Important Elections in Virginia and New Jersey Today

         Today, Virginians will be voting for either Democrat Terry McAuliffe or Republican Ken Cuccinelli for governor in what has turned out to be a contentious race in Virginia's political history. Traditionally, the Party that holds the White House loses the governor's mansion in Virginia, so that trend will be upset today if Terry McAuliffe wins. McAuliffe is a friend of the Clinton's, having co-chaired President Bill Clinton's 1996 presidential re-election campaign and chaired Hillary Clinton's 2008 presidential election campaign. Cuccinelli is Virginia's current Attorney General, and has earnestly fought the infiltration of ObamaCare into Virginia; McAuliffe has repeatedly stated that he will accept the Medicaid expansion in Virginia to be able to fund whatever initiatives he decides to pursue as governor if he wins today.
 
          In New Jersey, Republican incumbent Chris Christie is expected to hold on the the Governor's mansion,and to win by a high percentage. There are also 35 Republican women running for offices in New Jersey's state legislature--26 for the General Assembly and 9 for the State Senate. Keep watch tonight to see who wins!

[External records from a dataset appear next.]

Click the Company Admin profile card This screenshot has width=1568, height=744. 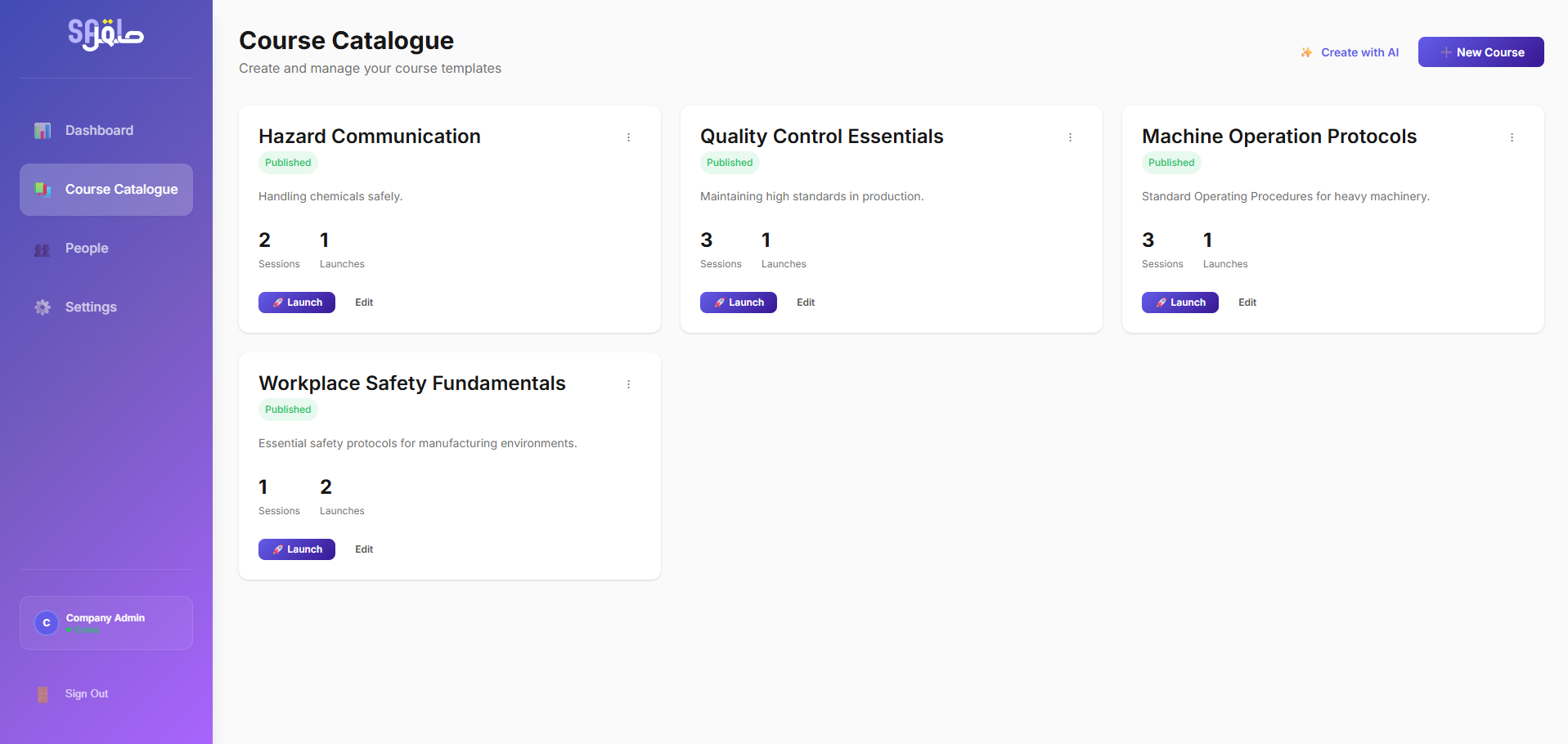[x=106, y=622]
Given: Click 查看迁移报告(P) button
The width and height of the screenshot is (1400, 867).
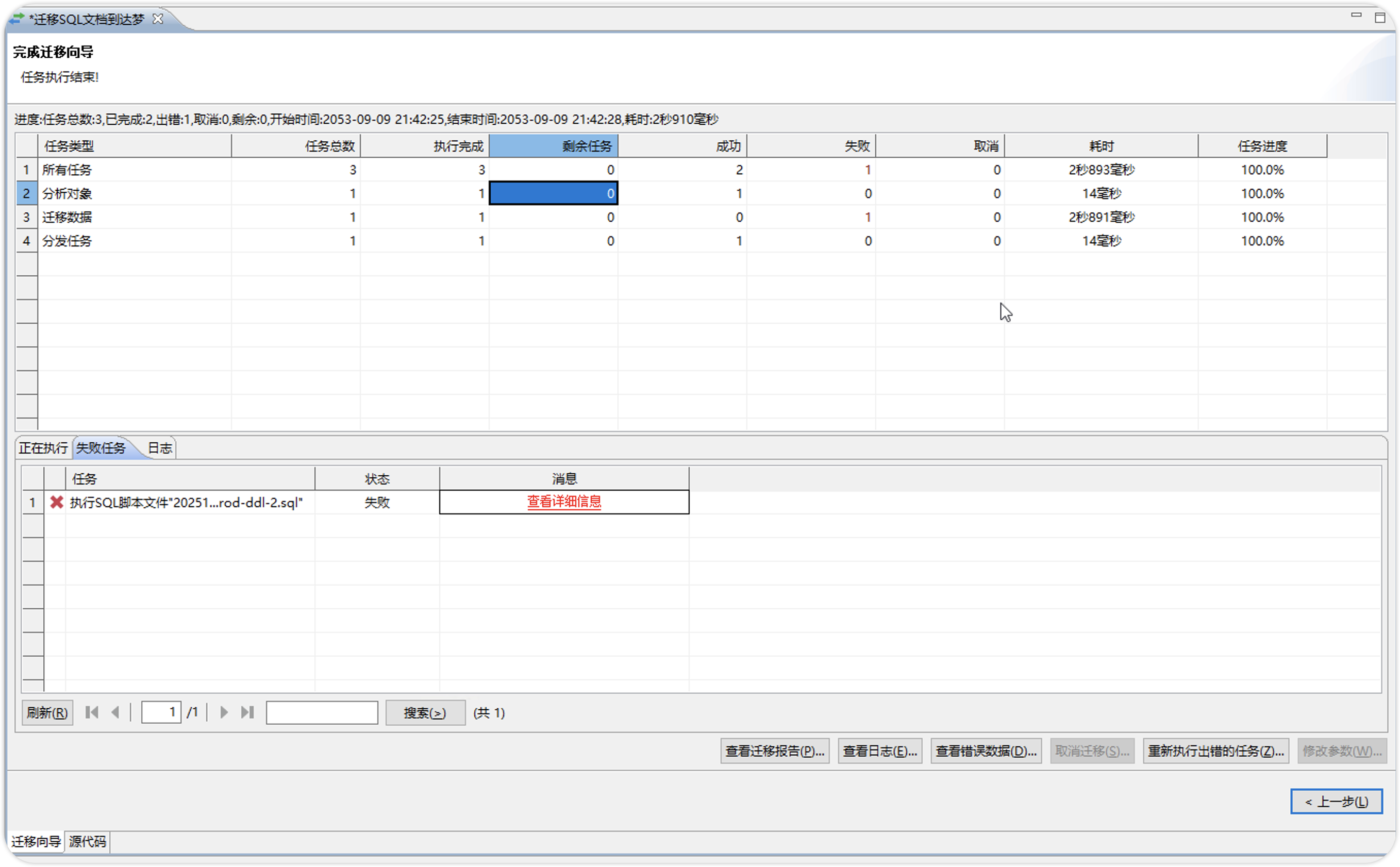Looking at the screenshot, I should click(x=775, y=751).
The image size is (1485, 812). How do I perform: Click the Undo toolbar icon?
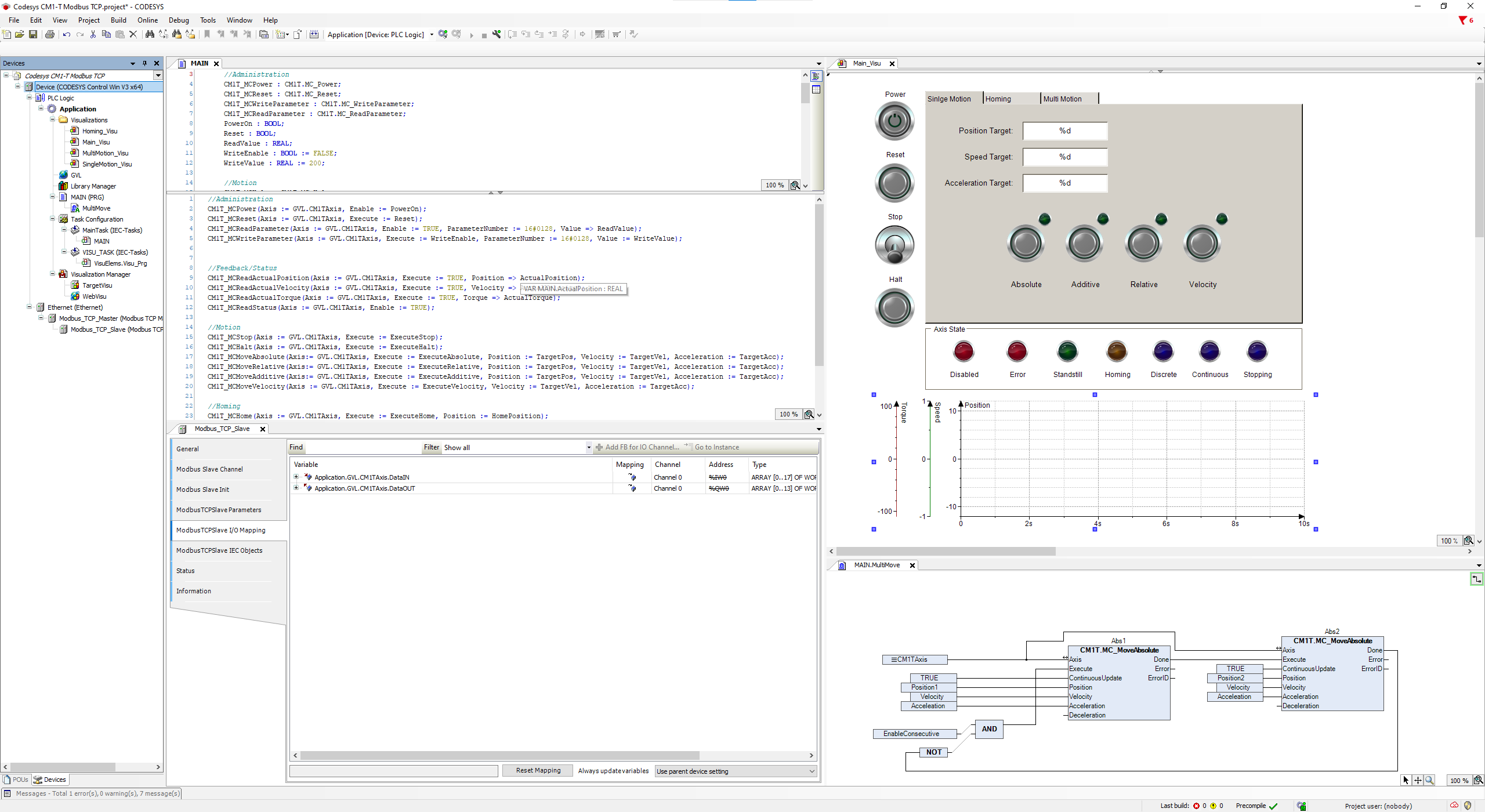pyautogui.click(x=67, y=34)
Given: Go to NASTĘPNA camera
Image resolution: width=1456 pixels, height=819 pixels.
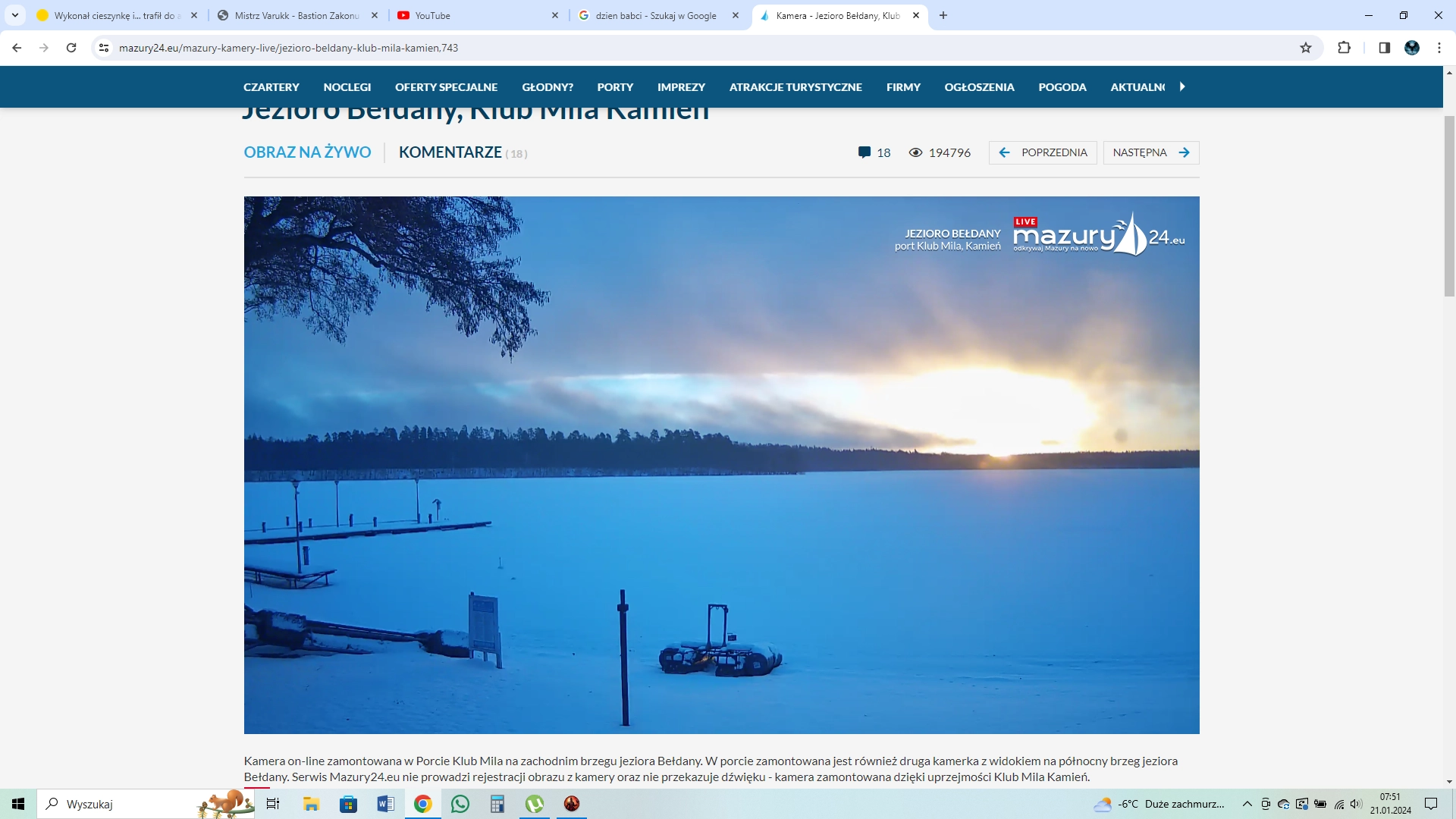Looking at the screenshot, I should 1150,152.
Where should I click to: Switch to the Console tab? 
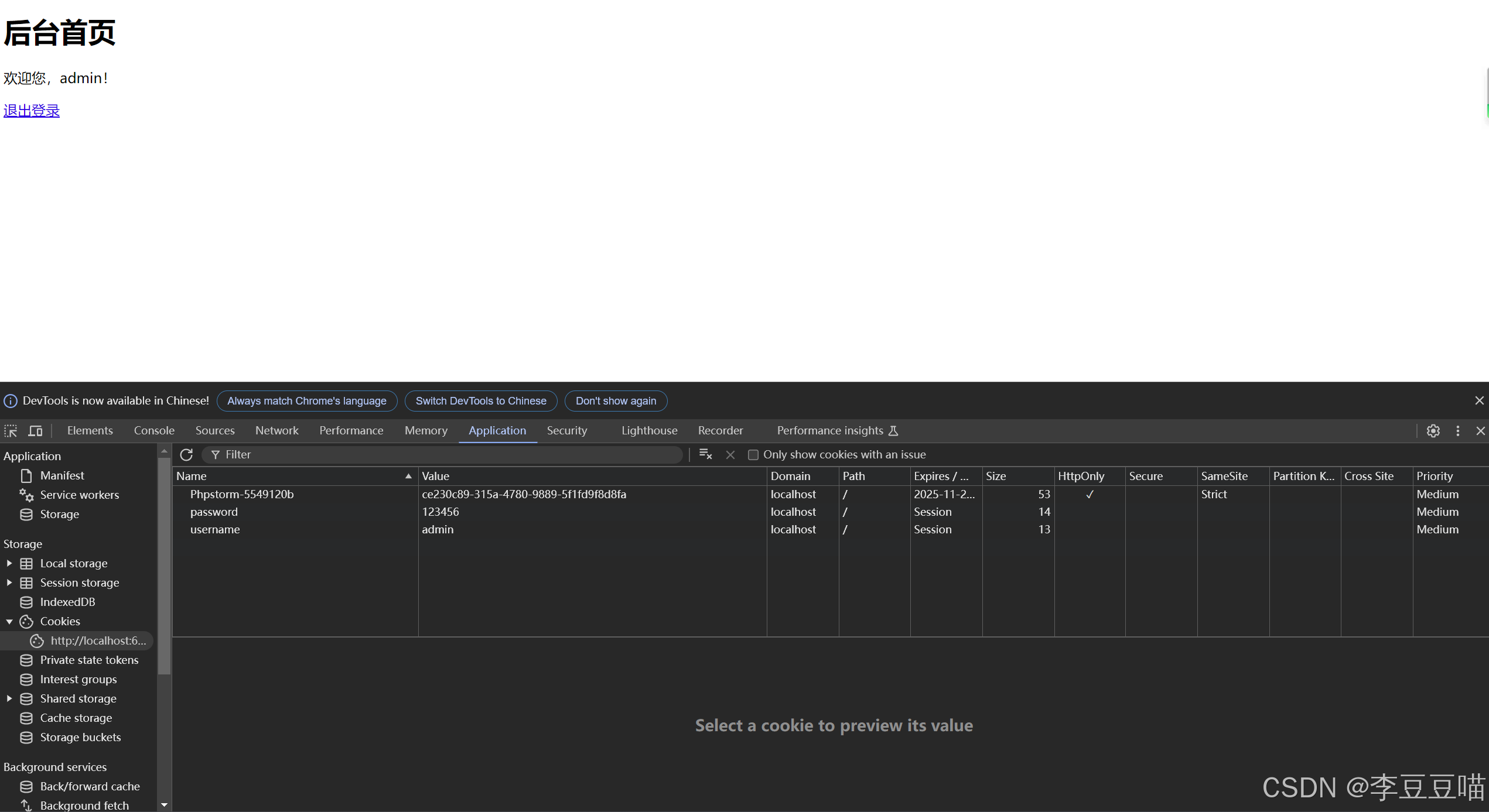pyautogui.click(x=154, y=430)

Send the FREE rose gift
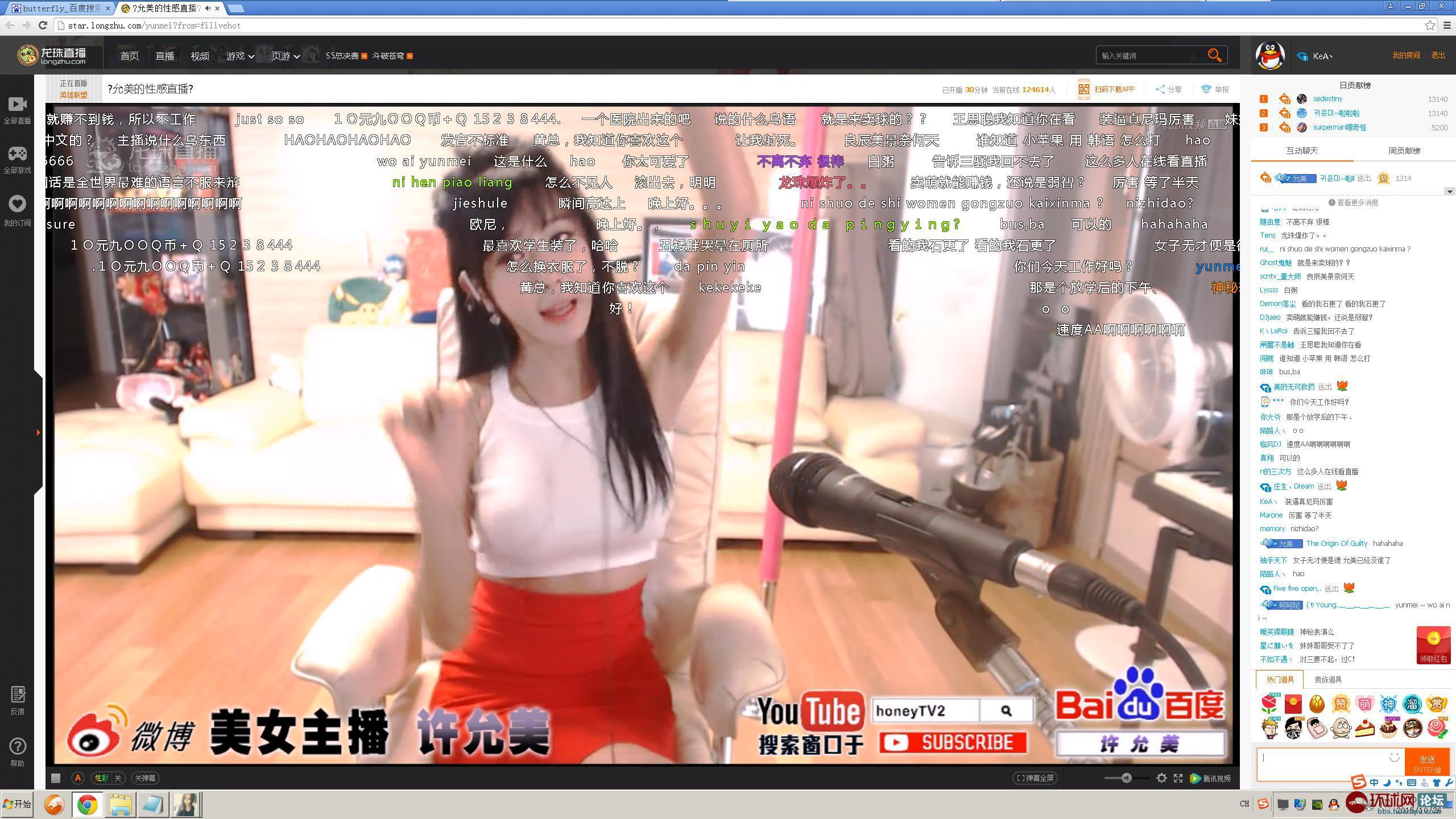[1268, 704]
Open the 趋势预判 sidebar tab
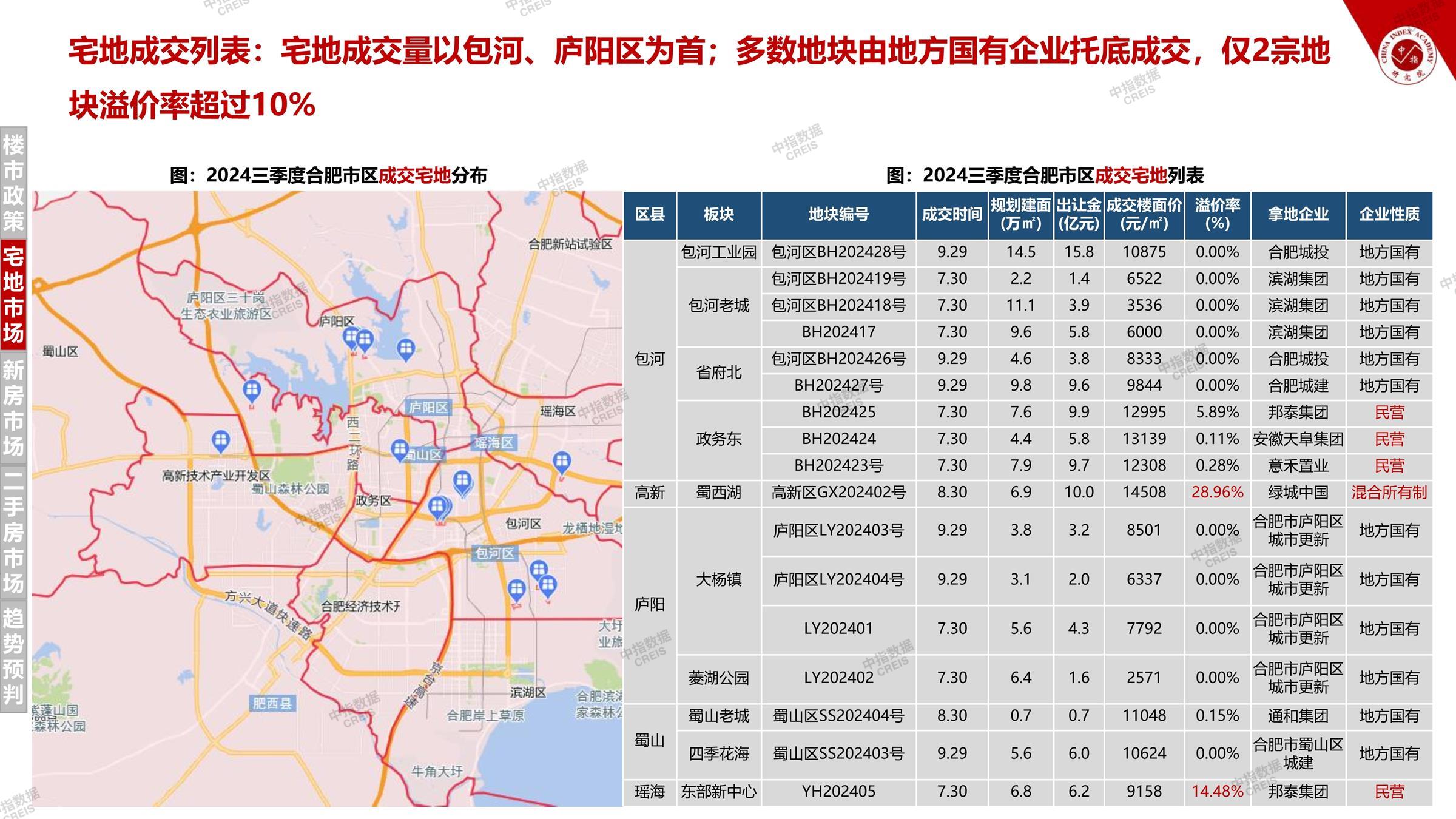 (x=13, y=656)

Budget Talks:  Tax Code Changes Possible

                

          A Congressional budget panel was formed as part of the agreement that ended last month's 16-day partial government shutdown. The 29 member panel, facing a self-imposed December 13 deadline to offer ways to resolve fiscal disputes that helped spur the shutdown, met last week.

                

           Representative Paul Ryan (R-WI), chairman of the House Budget Committee, said any Democratic push to raise taxes at this time would result in a stalemate.  Senator Patty Murray (D-WA) who heads her chamber's Budget Committee, says that any agreement to trim Social Security and Medicare benefits must be tied to added revenue.  Many Democrats see tax code revisions that include ending or modifying certain tax breaks as a way to generate revenue. 

 

          Mark J. Mazur, the Treasury Department's assistant for tax policy, is of the opinion that the lawmakers on the panel should tackle incremental revisions to the U.S. tax code in their attempt to achieve agreement on fiscal issues.  Since leading lawmakers in both parties have endorsed a significant revamp of Internal Revenue Service Rules, Mazur believes an accord on even limited modifications to tax law would help create momentum for the revamp. 

 

          Bloomberg News reports that while the Obama administration prefers comprehensive changes in both the corporate and individual income tax code, Mazur has pointed out that the only consensus which can be reached appears to be on the corporate side.

 

          Senate Finance Committee Chairman Max Baucus (D-MT)  and House Ways and Means Committee Chairman Dave Camp (R-MI) have been conferring for months on revamp plans.  Baucus announced he will release discussion drafts on overhauling the tax code and lobbyists following his discussions believe that at least one of his drafts will target international taxation. Camp has proposed lowering the top corporate rate to 25 percent from 35 percent and reducing the top individual rate to 25 percent from 39.6 percent.   

 

           President Obama has also laid out a framework for a redraft of the tax code and Mazur thinks there is a "huge amount of overlap" on proposals for changing the corporate rate.